Alcohol Awareness: Everything in Moderation
So it’s Alcohol Awareness Month in America and we’re posting a few alcohol-related blogs throughout April. Last week was a quick overview of the month, and today we’re looking at how the UK’s Alcohol Awareness Week (AAW) tackled the issue in November last year.
The theme set for 2012’s AAW was ‘It’s time to talk about drinking’, which was chosen to allow people to talk about the many different aspects of alcohol and the consumption of, not just ‘how lashed were you last night?’ kind of conversations.
To accompany the campaign Alcohol Concern produced a small number of fact cards which were intended to make more people aware of some of the more eye opening alcohol facts. For instance, over 200,000 people come to work with a hangover every day. These facts were followed with the statement ‘Makes you think, doesn’t it?’
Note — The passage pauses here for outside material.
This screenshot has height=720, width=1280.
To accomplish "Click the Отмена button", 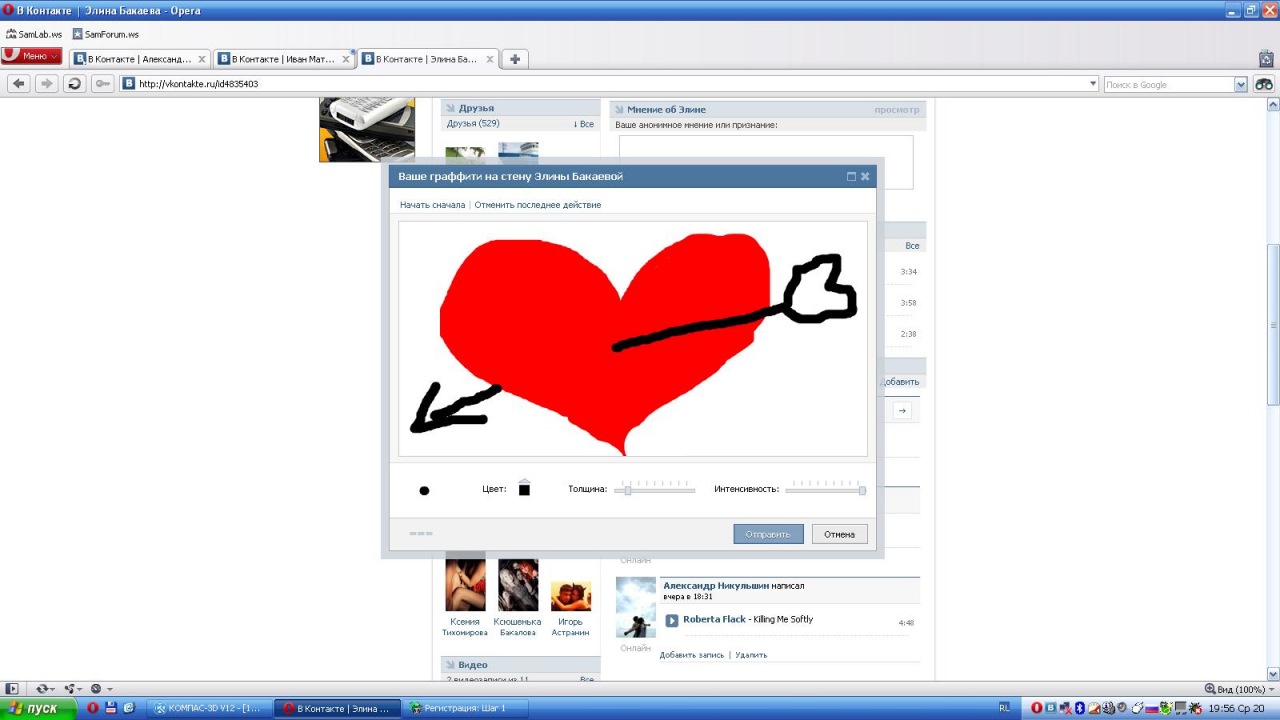I will pyautogui.click(x=839, y=534).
While there is no mistake that you can have a good time while drinking, there are far too few conversations about the health risks, stigmas and taboos that come with drinking and alcohol consumption. Many who consume alcohol aren’t sure how many units their favourite tipple contains; fortunately Alcohol Concern produced a ‘What’s in Your Drink?’ poster, which usefully displays the average unit count of popular alcohol beverages. Be sure to check it out to get a better idea of just how many units you could be consuming on a regular basis.
Some of you may have partaken in the Dryathalon throughout January, which came about as a result of AAW ’12. Anyone who signed up to involve themselves in the event through Alcohol Concern would’ve received tips and information about drinking, with suggestions on how to cut down your alcohol intake and the benefits that can have with your health, sleeping and also your general wellbeing.
As we said last week, you don’t need to cut it out, simply cut it down. Of course, you may not drink a lot of alcohol, in which case you’re probably doing ok. Still, it wouldn’t hurt to read into these things. In fact, Change 4 Life has a great booklet called ‘Don’t Let Drink Sneak Up on You: How to Catch it Out and Cut Back’, which you can read online here.
One of the main suggestions on this booklet is trying to allow yourself two alcohol-free days each week. Do you think this is acceptable, or do you think it doesn’t matter if you drink a moderate amount each day of the week?